*** Opening Source material ***

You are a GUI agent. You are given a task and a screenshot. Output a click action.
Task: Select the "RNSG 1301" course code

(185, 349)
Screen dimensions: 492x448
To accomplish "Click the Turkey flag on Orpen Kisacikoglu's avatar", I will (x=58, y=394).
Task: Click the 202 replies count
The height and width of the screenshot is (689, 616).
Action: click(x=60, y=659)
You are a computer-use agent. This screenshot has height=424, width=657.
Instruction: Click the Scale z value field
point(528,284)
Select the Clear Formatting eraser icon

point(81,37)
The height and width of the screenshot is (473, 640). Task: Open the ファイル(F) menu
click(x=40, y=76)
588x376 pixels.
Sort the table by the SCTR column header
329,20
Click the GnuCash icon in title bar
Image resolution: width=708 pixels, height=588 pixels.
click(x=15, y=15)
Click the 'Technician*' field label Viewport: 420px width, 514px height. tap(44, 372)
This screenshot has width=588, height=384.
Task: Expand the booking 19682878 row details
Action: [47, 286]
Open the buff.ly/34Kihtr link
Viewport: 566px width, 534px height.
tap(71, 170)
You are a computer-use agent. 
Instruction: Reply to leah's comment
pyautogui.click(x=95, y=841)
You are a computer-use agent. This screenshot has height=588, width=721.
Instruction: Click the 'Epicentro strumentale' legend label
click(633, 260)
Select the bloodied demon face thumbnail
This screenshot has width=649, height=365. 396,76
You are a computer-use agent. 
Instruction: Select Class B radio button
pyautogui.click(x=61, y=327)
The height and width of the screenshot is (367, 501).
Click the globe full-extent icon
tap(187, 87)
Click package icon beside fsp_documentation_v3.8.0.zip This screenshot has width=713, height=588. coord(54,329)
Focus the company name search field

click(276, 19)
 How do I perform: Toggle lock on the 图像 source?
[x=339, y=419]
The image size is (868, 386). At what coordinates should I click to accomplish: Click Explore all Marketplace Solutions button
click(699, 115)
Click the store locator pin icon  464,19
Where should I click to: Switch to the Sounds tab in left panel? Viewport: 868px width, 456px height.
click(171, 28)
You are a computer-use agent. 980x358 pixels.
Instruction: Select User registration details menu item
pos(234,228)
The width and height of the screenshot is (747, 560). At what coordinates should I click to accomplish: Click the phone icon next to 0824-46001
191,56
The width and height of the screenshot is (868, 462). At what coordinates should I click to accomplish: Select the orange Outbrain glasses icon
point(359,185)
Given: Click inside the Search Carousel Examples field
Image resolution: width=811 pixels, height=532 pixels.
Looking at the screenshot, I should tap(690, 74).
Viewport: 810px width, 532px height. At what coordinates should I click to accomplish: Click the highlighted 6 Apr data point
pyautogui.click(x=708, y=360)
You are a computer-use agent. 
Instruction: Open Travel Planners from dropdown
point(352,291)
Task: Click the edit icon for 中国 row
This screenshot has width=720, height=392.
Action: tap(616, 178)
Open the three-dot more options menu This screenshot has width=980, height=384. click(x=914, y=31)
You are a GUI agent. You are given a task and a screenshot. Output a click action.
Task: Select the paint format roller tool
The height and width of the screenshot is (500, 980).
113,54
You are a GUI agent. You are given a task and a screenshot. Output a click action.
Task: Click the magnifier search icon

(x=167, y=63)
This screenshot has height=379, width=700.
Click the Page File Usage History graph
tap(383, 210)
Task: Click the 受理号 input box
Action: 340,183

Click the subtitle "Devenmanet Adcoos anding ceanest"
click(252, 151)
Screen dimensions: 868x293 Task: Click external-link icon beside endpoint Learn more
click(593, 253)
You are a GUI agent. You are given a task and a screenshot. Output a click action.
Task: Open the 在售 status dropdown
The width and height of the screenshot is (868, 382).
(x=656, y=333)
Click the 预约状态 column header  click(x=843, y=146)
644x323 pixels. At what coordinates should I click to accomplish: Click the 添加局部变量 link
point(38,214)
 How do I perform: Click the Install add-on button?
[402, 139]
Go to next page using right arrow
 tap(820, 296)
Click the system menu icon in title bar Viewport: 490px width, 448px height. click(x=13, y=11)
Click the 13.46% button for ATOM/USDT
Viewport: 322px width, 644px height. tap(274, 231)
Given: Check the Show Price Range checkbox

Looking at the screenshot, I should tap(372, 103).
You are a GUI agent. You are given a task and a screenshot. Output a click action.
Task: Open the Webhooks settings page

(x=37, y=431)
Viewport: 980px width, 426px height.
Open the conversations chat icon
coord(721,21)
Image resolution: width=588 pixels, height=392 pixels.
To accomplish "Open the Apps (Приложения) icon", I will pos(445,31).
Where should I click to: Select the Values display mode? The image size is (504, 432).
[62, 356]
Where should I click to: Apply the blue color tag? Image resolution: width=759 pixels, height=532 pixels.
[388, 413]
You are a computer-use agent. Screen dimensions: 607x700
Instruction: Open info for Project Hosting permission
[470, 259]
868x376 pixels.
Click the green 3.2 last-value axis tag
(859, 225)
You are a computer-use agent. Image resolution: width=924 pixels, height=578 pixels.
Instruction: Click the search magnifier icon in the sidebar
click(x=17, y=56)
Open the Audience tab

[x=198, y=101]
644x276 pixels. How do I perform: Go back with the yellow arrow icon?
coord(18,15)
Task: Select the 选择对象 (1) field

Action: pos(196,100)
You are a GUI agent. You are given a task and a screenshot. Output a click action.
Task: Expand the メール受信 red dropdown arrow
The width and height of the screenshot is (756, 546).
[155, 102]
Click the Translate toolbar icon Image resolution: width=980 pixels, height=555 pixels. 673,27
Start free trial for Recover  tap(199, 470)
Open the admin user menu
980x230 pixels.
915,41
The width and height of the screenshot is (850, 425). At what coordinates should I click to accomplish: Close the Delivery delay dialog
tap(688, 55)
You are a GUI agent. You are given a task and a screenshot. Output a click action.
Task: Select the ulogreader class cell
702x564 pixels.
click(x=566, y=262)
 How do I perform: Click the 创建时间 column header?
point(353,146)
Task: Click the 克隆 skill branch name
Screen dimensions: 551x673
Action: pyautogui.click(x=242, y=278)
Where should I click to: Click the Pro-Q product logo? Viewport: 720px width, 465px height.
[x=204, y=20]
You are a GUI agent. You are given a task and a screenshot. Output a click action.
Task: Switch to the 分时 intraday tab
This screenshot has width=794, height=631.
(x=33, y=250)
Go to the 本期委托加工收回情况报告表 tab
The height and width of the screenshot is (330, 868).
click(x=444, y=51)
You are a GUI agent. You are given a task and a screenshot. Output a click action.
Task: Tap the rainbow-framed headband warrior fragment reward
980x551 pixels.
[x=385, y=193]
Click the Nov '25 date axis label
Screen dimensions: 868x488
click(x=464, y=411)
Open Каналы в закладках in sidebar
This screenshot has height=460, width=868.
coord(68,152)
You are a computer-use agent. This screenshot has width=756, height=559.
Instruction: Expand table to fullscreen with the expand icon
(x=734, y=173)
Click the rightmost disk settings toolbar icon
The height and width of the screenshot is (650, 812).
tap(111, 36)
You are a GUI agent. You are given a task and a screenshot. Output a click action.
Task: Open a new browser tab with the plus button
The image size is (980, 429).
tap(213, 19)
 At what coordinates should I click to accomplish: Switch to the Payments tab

*** Closing Source material ***

Across all the records, find the lines containing the word "toolbar" and reproduce each one.

Click the Translate toolbar icon Image resolution: width=980 pixels, height=555 pixels. 673,27
Click the rightmost disk settings toolbar icon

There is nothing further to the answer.